**Problem details**
Convert the data below into a JSON list of strings with one string per line, omitting blank lines.

Dataset records

(begin)

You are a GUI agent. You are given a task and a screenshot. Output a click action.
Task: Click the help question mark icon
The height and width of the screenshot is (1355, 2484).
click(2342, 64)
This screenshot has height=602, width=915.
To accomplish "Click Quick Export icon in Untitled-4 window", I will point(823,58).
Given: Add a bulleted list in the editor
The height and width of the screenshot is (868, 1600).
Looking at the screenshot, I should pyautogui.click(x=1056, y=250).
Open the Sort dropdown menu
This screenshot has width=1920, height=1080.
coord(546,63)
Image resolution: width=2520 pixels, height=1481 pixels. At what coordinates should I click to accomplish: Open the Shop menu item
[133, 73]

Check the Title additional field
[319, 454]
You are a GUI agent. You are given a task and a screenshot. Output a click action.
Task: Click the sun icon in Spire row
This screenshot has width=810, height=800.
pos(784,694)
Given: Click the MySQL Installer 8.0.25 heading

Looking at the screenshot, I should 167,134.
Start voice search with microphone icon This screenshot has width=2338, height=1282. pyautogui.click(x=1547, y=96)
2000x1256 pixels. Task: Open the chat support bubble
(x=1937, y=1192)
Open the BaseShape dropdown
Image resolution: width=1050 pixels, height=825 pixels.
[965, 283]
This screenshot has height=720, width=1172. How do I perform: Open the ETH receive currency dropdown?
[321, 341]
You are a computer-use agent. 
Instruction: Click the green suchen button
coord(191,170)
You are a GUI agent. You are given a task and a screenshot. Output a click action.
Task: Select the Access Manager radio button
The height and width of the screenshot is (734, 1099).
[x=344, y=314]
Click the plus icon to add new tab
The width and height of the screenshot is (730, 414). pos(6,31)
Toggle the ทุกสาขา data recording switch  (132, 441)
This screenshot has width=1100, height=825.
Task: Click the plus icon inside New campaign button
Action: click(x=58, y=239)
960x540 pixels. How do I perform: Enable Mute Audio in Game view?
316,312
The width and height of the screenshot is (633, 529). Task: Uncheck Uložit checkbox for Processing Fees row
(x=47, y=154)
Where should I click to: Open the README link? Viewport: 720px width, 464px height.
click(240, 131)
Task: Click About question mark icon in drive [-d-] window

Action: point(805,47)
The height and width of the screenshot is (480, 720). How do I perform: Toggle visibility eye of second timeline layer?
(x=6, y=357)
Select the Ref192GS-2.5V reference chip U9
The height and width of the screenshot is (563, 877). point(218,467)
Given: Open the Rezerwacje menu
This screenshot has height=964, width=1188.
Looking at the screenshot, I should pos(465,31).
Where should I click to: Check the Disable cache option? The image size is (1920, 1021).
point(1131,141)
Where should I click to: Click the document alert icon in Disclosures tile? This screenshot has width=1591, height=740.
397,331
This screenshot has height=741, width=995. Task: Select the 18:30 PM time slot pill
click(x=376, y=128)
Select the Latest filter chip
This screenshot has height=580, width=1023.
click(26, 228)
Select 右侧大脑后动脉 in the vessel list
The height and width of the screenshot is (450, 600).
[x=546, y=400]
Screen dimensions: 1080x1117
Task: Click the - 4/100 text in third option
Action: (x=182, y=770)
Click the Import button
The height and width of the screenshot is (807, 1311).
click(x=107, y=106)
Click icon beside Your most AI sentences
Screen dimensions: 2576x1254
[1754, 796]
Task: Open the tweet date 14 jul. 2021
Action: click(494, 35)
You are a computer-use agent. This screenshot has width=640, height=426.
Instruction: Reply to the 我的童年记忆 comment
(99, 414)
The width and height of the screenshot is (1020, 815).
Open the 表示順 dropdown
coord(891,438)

(end)

**Result**
[
  "You are a GUI agent. You are given a task and a screenshot. Output a click action.",
  "Task: Click the help question mark icon",
  "The height and width of the screenshot is (1355, 2484).",
  "click(2342, 64)",
  "This screenshot has height=602, width=915.",
  "To accomplish \"Click Quick Export icon in Untitled-4 window\", I will point(823,58).",
  "Given: Add a bulleted list in the editor",
  "The height and width of the screenshot is (868, 1600).",
  "Looking at the screenshot, I should pyautogui.click(x=1056, y=250).",
  "Open the Sort dropdown menu",
  "This screenshot has width=1920, height=1080.",
  "coord(546,63)",
  "Image resolution: width=2520 pixels, height=1481 pixels. At what coordinates should I click to accomplish: Open the Shop menu item",
  "[133, 73]",
  "Check the Title additional field",
  "[319, 454]",
  "You are a GUI agent. You are given a task and a screenshot. Output a click action.",
  "Task: Click the sun icon in Spire row",
  "This screenshot has width=810, height=800.",
  "pos(784,694)",
  "Given: Click the MySQL Installer 8.0.25 heading",
  "Looking at the screenshot, I should 167,134.",
  "Start voice search with microphone icon This screenshot has width=2338, height=1282. pyautogui.click(x=1547, y=96)",
  "2000x1256 pixels. Task: Open the chat support bubble",
  "(x=1937, y=1192)",
  "Open the BaseShape dropdown",
  "Image resolution: width=1050 pixels, height=825 pixels.",
  "[965, 283]",
  "This screenshot has height=720, width=1172. How do I perform: Open the ETH receive currency dropdown?",
  "[321, 341]",
  "You are a computer-use agent. ",
  "Instruction: Click the green suchen button",
  "coord(191,170)",
  "You are a GUI agent. You are given a task and a screenshot. Output a click action.",
  "Task: Select the Access Manager radio button",
  "The height and width of the screenshot is (734, 1099).",
  "[x=344, y=314]",
  "Click the plus icon to add new tab",
  "The width and height of the screenshot is (730, 414). pos(6,31)",
  "Toggle the ทุกสาขา data recording switch  (132, 441)",
  "This screenshot has width=1100, height=825.",
  "Task: Click the plus icon inside New campaign button",
  "Action: click(x=58, y=239)",
  "960x540 pixels. How do I perform: Enable Mute Audio in Game view?",
  "316,312",
  "The width and height of the screenshot is (633, 529). Task: Uncheck Uložit checkbox for Processing Fees row",
  "(x=47, y=154)",
  "Where should I click to: Open the README link? Viewport: 720px width, 464px height.",
  "click(240, 131)",
  "Task: Click About question mark icon in drive [-d-] window",
  "Action: point(805,47)",
  "The height and width of the screenshot is (480, 720). How do I perform: Toggle visibility eye of second timeline layer?",
  "(x=6, y=357)",
  "Select the Ref192GS-2.5V reference chip U9",
  "The height and width of the screenshot is (563, 877). point(218,467)",
  "Given: Open the Rezerwacje menu",
  "This screenshot has height=964, width=1188.",
  "Looking at the screenshot, I should pos(465,31).",
  "Where should I click to: Check the Disable cache option? The image size is (1920, 1021).",
  "point(1131,141)",
  "Where should I click to: Click the document alert icon in Disclosures tile? This screenshot has width=1591, height=740.",
  "397,331",
  "This screenshot has height=741, width=995. Task: Select the 18:30 PM time slot pill",
  "click(x=376, y=128)",
  "Select the Latest filter chip",
  "This screenshot has height=580, width=1023.",
  "click(26, 228)",
  "Select 右侧大脑后动脉 in the vessel list",
  "The height and width of the screenshot is (450, 600).",
  "[x=546, y=400]",
  "Screen dimensions: 1080x1117",
  "Task: Click the - 4/100 text in third option",
  "Action: (x=182, y=770)",
  "Click the Import button",
  "The height and width of the screenshot is (807, 1311).",
  "click(x=107, y=106)",
  "Click icon beside Your most AI sentences",
  "Screen dimensions: 2576x1254",
  "[1754, 796]",
  "Task: Open the tweet date 14 jul. 2021",
  "Action: click(494, 35)",
  "You are a computer-use agent. This screenshot has width=640, height=426.",
  "Instruction: Reply to the 我的童年记忆 comment",
  "(99, 414)",
  "The width and height of the screenshot is (1020, 815).",
  "Open the 表示順 dropdown",
  "coord(891,438)"
]